And then my little hack comes in next to set the desired view port on the resource i.e the sprite sheet shown previously:

void Sprite::setFrameRect(uint FrameNumber)
{	
	SDL_Rect typicalFrame[] = { 
		{0,0,66,92},
		{66,0,66,93},
		{132,0,66,93},
		{0,93,66,93},
		{66,93,66,93},
		{132,93,71,92},
		{0,186,71,93},
		{71,186,71,93},
		{142,186,70,92},
		{0,279,71,93},
		{71,279,66,97},
	};

	GetResource()->m_viewPort.x = typicalFrame[FrameNumber].x;
	GetResource()->m_viewPort.y = typicalFrame[FrameNumber].y;
	GetResource()->m_viewPort.w = typicalFrame[FrameNumber].w;
	GetResource()->m_viewPort.h = typicalFrame[FrameNumber].h;
}

It's not great because its hard-coded but it makes the concept work, which is the whole point of this exercise. It seems like it took me ages to do this, but there are a lot of other things I find competes for my time. Anyway, the full source code is here, its under the simplification branch which, is me trying to make my code as readable as possible (refactoring is one of the joys of programming in my opinion and calms me like zen).

The issue, that prompted this (hard coding) was that I had found some sprite-sheets online, which as it turns out were not uniform - each series in the animation was located in slightly different offset positions, so my original algorithm was no longer useful. The downloaded sprite-sheets do all have a mixture of XML and JSON associated key-frame coordinates code into meta files, which I realise now is because the sprite-sheets are not uniform... 

So moving forward, I think what I’ll do, is cater for this by implementing both a JSON and a XML loader that can read in the associated coordinates from the meta files for the sprite-sheet and dynamically using them to determine the frame coordinates.
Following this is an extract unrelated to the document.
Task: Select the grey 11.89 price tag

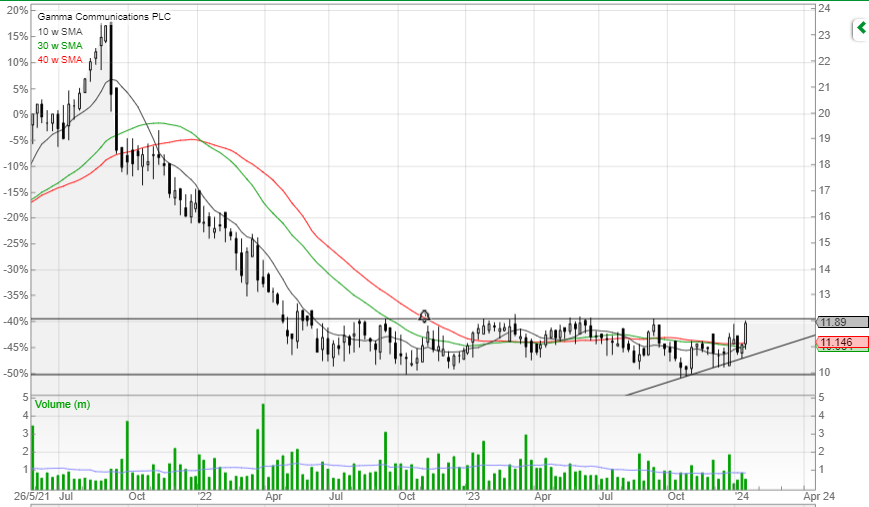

For now though, I’m going to focus on other aspects of my engine...

Here is the basic idea, which also shows some scene management and resource management i.e swapping resources in/out of memory on scene/level changes and you'll notice that my last scene has a cute animated green little alien - air walking. 

 

Though while it is very basic and not very exciting, it's very interesting from a programming perspective, particularly the management of resources and key-frame animation.

I’ve got to work on the event management system which currently holds a list of events that other parts of the engine send to it (like the keyboard events, the scene change events and the logic processing events), however I’ve stored them in a vector of shared pointers to event objects which I never remove even after I’ve processed them - so I need to fix that among other things.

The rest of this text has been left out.